"The internet is down!" This is how I am greeted after a long day at work. My teenage son, who plays virtually every game known to mankind, could not join the majority of game servers for his favorite game. There were a handful that connected with no problems but naturally those were not the ones that his friends were on. As you can imagine, a travesty of justice of this magnitude does not sit well with a teenager who is being deprived of the "highly educational" banter of his friends as they defend the world from zombies or mindlessly run goats around a city. Don't get me wrong, I am thankful for their service and realize that we would be up to our eyeballs in zombie goats without them.
After checking all the usual suspects in troubleshooting (permissions issues, UAC, local and network firewall, proxy) I was drawing a blank. I was not surprised by that since most issues at those levels are binary, either blocking or not with no in-between. I finally decided to run a network capture to see if I could get any information that I was not seeing in any of the the computer's logs.
We ran a network capture of the session connection in both a good connection to an online server, and a failed connection attempt. Keep in mind that in most versions of Windows (7 & 2008 R2 & later), you can run a capture from the command line without installing any additional software by running:
netsh trace start capture=yes tracefile=c:\temp\YourTraceFile.etl"
To stop the trace after you have captured any failures or activity of interest, run the following command:
netsh trace stop
Gratuitous (Free) Product Plug
To view the network capture, I loaded the them into Microsoft Message Analyzer, which to this day, I am amazed at how few people know about and use this program. It is the next generation of analysis tool, replacing NetMon and is much more than a network protocol analyzer. I highly recommend checking it out and getting to know it's capabilities. It's free, it's awesome, download it!
By comparing the two captures side-by-side, I was able to find an ICMP packet that looked out of place and was only present in the bad capture that was the key to solving this problem. As with any network capture, firewall/proxy log analysis, or event log analysis, the real skill is in paring down the information to eliminate the "noise". Take some time and learn the filtering syntax. In this case, the filter that we want to show packets that would indicate a fragmentation issue would be:
icmp.type==3 and icmp.code==4
As shown in the image below, the summary field contained a warning "The datagram is too big". Also note that the packet length was only 576, which seemed excessively small. Normally, on a broadband connection or LAN, you would see something in the neighborhood of 1500 (1472 when you factor in the IP & ICMP headers of 20 & 8 bytes respectively).

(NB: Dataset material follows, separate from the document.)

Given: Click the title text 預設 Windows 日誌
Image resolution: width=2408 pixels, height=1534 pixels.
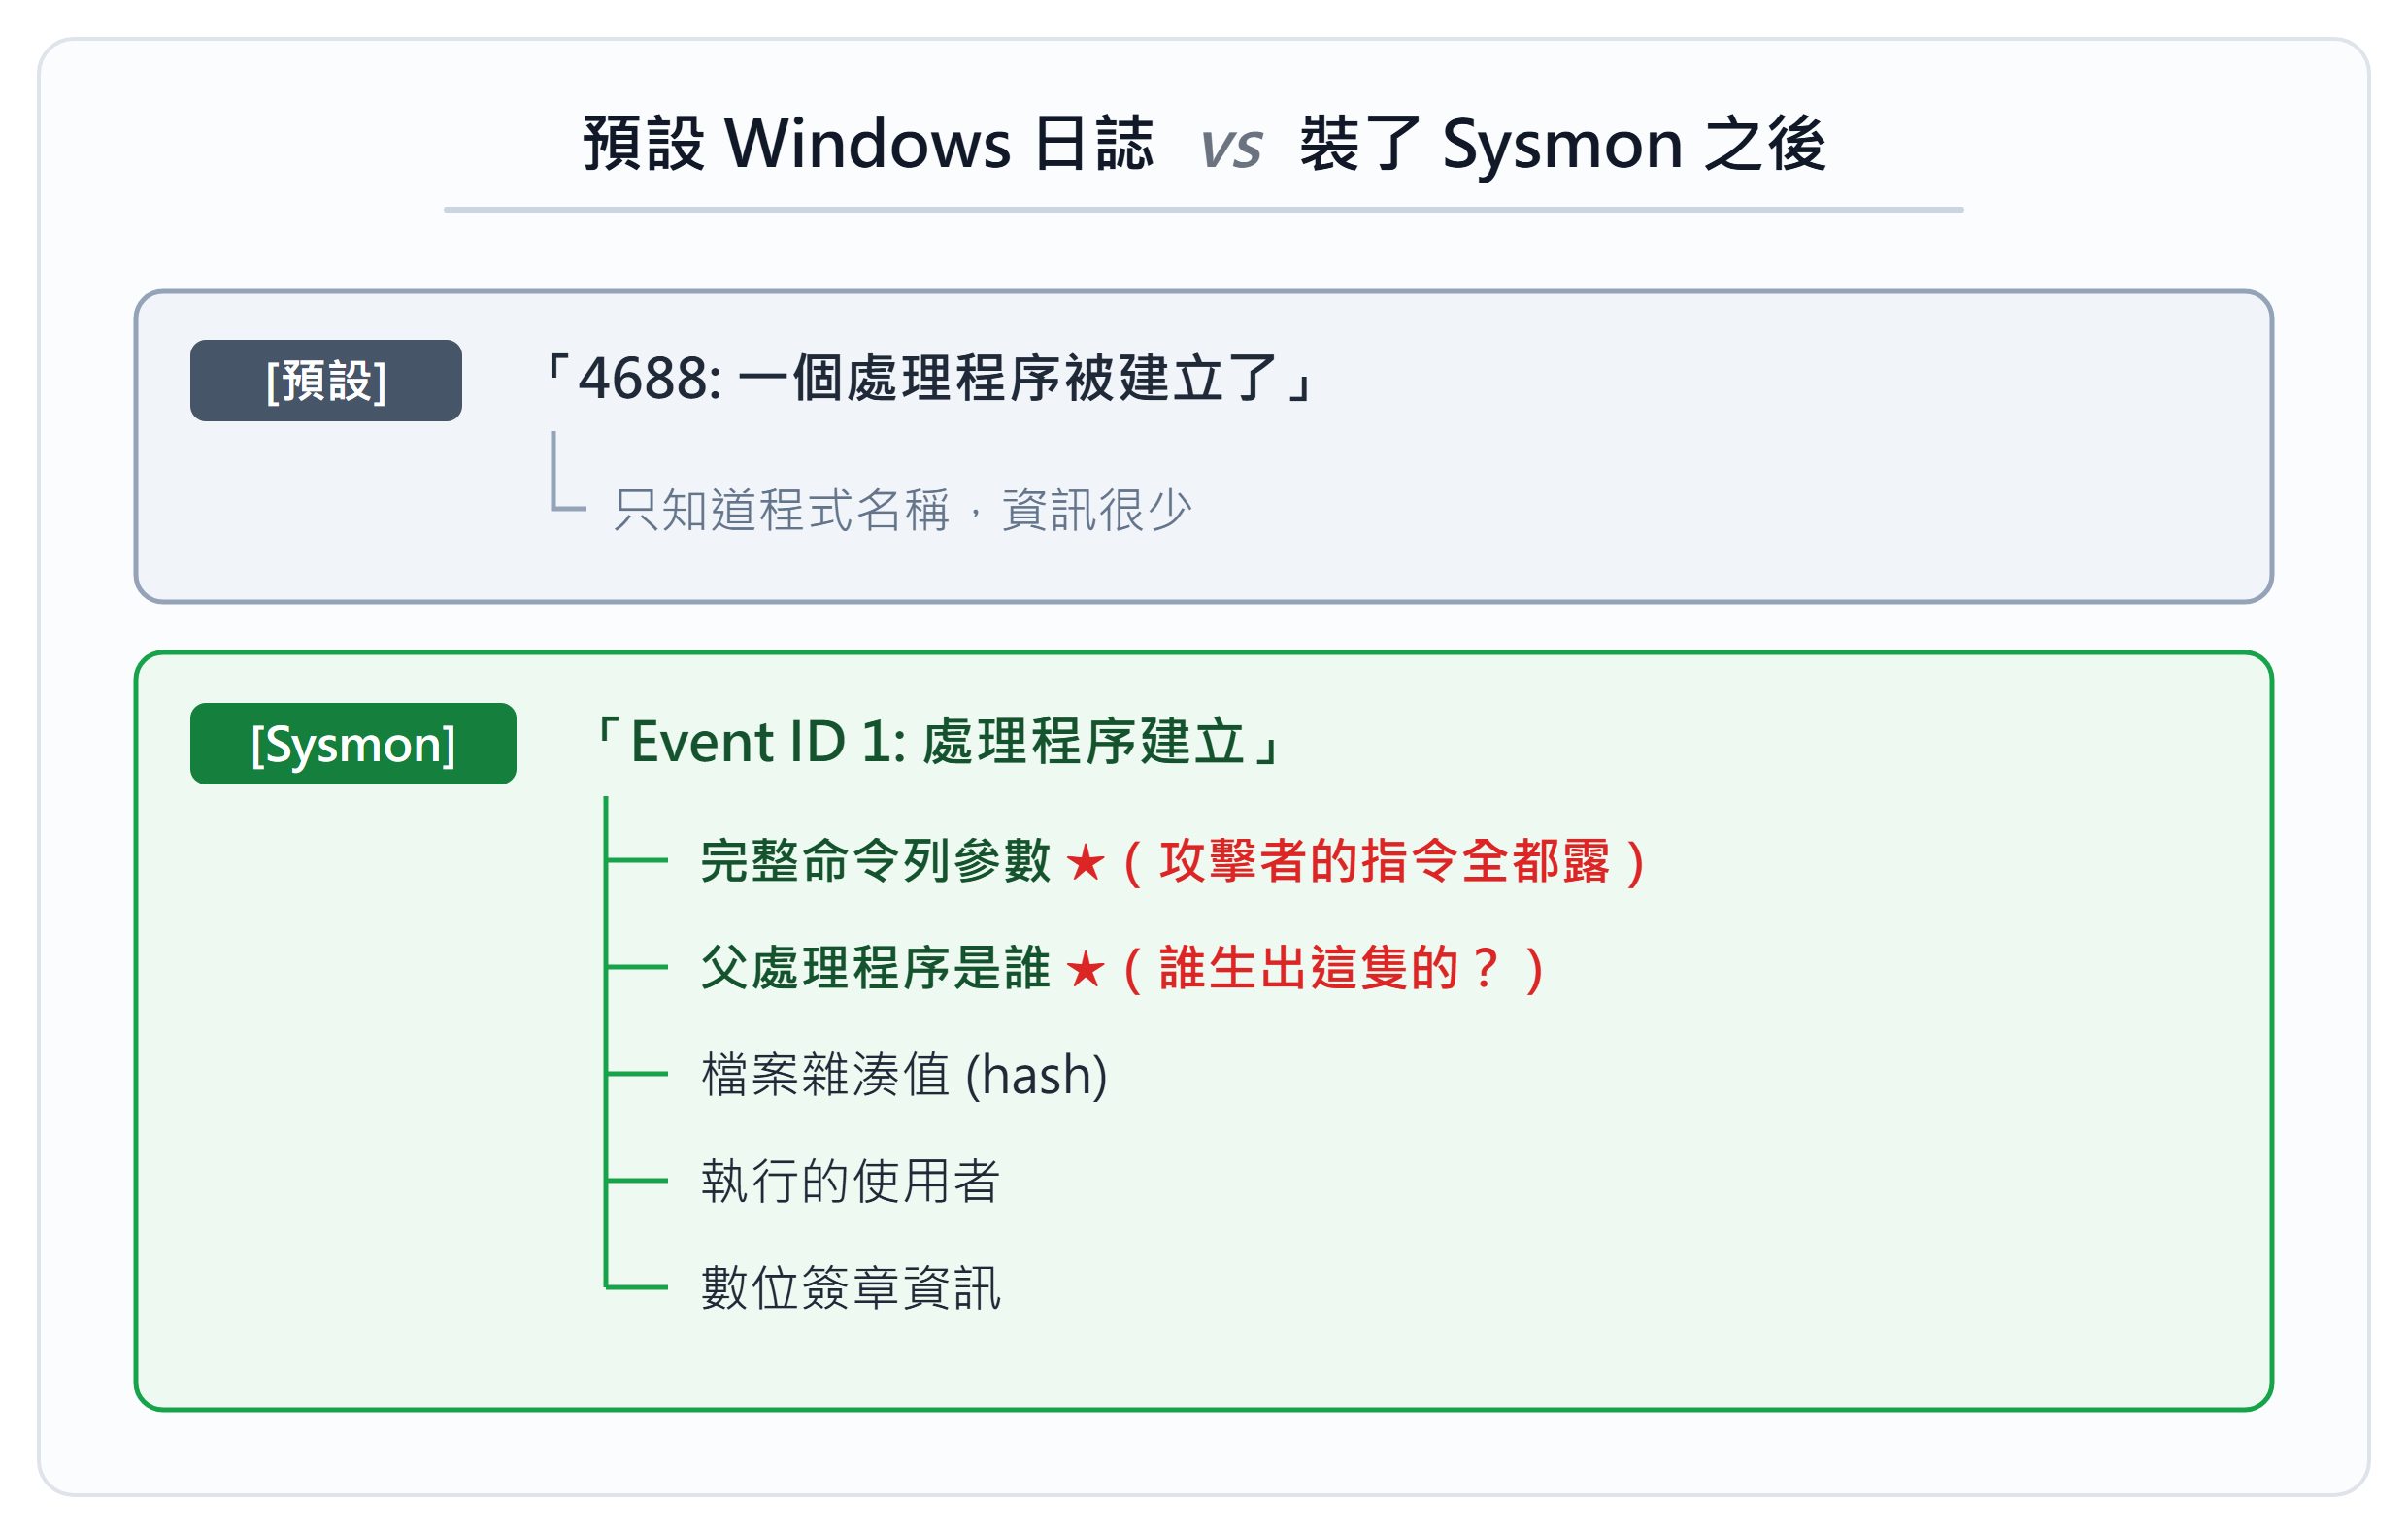Looking at the screenshot, I should click(x=868, y=143).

MTU or Maximum Transmission Unit is a setting that basically tells your computer how much data to put in a packet to send over the network. Think about it like the difference between taxi cabs and buses in a crowded city. You can put a small number of people in a taxi (and have more of them running around) or you can have fewer buses that carry a larger number of passengers. The downside of a smaller MTU is that you have a certain amount data of consumed with packet headers and processing overhead dealing with more small packets. Larger MTU size results in fewer, large packets hitting the network so its more efficient. The downside is that it can tie up a slow link while transmitting the larger packets and, if you have communication issues that require the packets to be re-transmitted, a larger MTU size would be costly since the entire larger packet has to be re-sent. In most cases you don't have to mess with these settings, especially with the high bandwidth world we live in. You would barely notice the occasional re-transmissions or the added overhead of processing many smaller packets. Networks for the most part have a mechanism called Path MTU Discovery that will automatically examine the path that a packet will traverse and negotiate the largest MTU that the path will support.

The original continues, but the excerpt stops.